LeetCode: 99 Recover Binary Search Tree

Problem Description

Two elements of a binary search tree (BST) are swapped by mistake.
Recover the tree without changing its structure.

Example 1

Input: [1,3,null,null,2]
  1
 /
3
 \
  2
Output: [3,1,null,null,2]
  3
 /
1
 \
  2

Example 2

Input: [3,1,4,null,null,2]

  3
 / \
1   4
   /
  2

Output: [2,1,4,null,null,3]

  2
 / \
1   4
   /
  3

Solution

First, we have to know how to check a valid BST: do an inorder scan of the tree and check nodes' values are in non-decreasing order. Knowing this, we have already got a hint of the solution. To correct the error, we have to know the place of the error. And to detect the error, we simply do an inorder scan and check whenever a node's value is less than the previous' value, there must exist an error. And with the knowledge of the error place, we can correct it by swapping these nodes' values.

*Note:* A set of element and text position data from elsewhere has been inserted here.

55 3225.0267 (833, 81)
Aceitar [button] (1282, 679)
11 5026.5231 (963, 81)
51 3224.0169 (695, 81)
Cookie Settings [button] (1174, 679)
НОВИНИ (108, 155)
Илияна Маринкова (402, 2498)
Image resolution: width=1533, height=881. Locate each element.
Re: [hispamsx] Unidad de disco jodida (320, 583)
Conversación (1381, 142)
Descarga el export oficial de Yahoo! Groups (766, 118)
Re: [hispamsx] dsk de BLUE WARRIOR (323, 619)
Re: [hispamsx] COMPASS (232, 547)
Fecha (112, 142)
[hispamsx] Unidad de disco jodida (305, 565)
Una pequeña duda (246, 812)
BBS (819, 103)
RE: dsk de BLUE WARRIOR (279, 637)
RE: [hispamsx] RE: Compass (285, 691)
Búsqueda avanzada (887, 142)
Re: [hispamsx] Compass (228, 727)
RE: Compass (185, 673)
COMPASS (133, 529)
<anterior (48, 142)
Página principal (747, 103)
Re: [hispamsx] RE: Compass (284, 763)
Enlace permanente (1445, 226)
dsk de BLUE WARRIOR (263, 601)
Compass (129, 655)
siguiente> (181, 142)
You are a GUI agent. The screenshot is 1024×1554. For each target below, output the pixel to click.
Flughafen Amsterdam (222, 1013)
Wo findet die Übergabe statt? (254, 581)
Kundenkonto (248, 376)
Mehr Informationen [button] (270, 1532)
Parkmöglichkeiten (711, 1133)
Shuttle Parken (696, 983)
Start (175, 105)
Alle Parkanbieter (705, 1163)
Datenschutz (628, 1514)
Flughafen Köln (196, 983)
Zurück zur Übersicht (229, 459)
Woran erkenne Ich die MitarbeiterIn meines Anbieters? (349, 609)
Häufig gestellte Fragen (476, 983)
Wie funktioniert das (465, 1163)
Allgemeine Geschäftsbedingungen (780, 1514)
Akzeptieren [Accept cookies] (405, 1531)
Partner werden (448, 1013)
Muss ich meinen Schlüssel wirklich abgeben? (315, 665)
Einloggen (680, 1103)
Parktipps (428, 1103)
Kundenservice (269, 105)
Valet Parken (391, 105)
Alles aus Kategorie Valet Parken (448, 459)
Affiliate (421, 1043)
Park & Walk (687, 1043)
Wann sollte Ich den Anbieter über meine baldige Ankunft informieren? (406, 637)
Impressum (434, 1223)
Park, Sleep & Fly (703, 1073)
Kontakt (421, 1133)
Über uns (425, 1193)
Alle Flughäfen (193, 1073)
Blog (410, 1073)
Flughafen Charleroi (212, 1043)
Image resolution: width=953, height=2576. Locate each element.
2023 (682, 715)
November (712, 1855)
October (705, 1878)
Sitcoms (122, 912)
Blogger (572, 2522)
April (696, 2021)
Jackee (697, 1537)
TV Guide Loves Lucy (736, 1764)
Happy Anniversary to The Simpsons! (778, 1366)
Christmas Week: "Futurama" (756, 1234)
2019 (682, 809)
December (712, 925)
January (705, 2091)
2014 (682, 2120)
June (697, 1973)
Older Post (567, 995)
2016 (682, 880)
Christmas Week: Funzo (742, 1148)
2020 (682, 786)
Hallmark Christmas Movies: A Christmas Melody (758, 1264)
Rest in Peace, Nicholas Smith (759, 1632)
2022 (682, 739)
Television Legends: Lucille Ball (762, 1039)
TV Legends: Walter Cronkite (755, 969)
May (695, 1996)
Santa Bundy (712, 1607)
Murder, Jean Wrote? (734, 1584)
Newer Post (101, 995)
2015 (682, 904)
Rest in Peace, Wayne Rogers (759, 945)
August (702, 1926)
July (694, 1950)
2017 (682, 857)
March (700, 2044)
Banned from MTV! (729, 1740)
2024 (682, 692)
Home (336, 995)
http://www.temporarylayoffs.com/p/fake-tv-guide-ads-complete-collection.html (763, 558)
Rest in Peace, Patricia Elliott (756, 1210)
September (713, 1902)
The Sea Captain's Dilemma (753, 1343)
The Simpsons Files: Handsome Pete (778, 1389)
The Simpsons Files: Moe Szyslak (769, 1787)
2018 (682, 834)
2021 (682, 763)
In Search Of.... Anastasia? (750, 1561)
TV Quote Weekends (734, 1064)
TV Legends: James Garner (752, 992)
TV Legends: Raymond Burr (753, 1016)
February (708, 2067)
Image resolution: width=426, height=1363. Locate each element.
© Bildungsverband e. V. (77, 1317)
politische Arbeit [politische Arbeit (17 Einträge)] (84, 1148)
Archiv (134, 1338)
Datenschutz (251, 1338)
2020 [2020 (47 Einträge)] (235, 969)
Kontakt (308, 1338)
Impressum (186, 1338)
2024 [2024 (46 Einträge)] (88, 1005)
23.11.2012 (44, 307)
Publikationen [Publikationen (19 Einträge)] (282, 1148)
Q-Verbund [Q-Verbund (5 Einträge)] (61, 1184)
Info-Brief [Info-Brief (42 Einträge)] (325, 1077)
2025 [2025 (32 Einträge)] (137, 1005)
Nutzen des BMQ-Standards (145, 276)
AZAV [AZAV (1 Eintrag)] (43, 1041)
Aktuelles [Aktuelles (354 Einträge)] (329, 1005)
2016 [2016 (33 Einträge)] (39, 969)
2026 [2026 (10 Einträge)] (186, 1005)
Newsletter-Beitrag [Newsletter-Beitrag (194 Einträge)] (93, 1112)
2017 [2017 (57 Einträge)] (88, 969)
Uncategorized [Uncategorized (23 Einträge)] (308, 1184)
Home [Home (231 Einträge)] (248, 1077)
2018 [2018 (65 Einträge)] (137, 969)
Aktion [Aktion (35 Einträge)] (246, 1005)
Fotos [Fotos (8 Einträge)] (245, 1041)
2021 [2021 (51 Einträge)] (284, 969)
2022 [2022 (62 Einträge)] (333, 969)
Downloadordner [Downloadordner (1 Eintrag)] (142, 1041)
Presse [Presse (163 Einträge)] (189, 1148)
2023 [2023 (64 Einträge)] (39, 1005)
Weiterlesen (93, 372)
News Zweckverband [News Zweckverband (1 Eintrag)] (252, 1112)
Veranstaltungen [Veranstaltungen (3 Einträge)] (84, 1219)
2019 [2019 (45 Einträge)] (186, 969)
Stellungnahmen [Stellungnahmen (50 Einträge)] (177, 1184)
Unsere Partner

But there're still some subtlety here. According to the problem description, the error is caused by a swap of two nodes' values. And here're two possible options, the first is that the two nodes are adjacent meaning after the inorder scan, we probably get something like:

[1,2,3,4,6,5,7,8]

where number 5 and 6 are swapped. Or, the two nodes are apart:

[1,7,3,4,5,6,2,8]

where number 2 and 7 are swapped.

Then the strategy is: after a complete inorder scan, if we detect the error once meaning this is the case 1: two nodes are adjacent. We can just swap the node and the previous node, and we're done. Or we detect the error twice, then we get the case 2. Just note here, the first time we detect the error, the node we want to swap really is the previous node: like when we compare 3 and 7, 7 is the node to be swapped. And the second time we detect the error, the current node needs to be swapped: that is the number 2. And this completes our strategy, the code would look like below.

a C++ code

class Solution {
public:
    void recoverTree(TreeNode* root) {
        TreeNode *x=nullptr, *y=nullptr, *prev=nullptr;
        helper(root, &prev, &x, &y);
        swap(x->val, y->val);
    }
    
    void helper(TreeNode* root, TreeNode** prev, TreeNode** x, TreeNode** y) {
        if(root==nullptr) return;
        helper(root->left, prev, x, y);
        if((*prev)!=nullptr && root->val < (*prev)->val){
            (*x)=root;
            if((*y)==nullptr) *y=*prev;
            else return;
        }
        (*prev) = root;
        helper(root->right, prev, x, y);
    }
};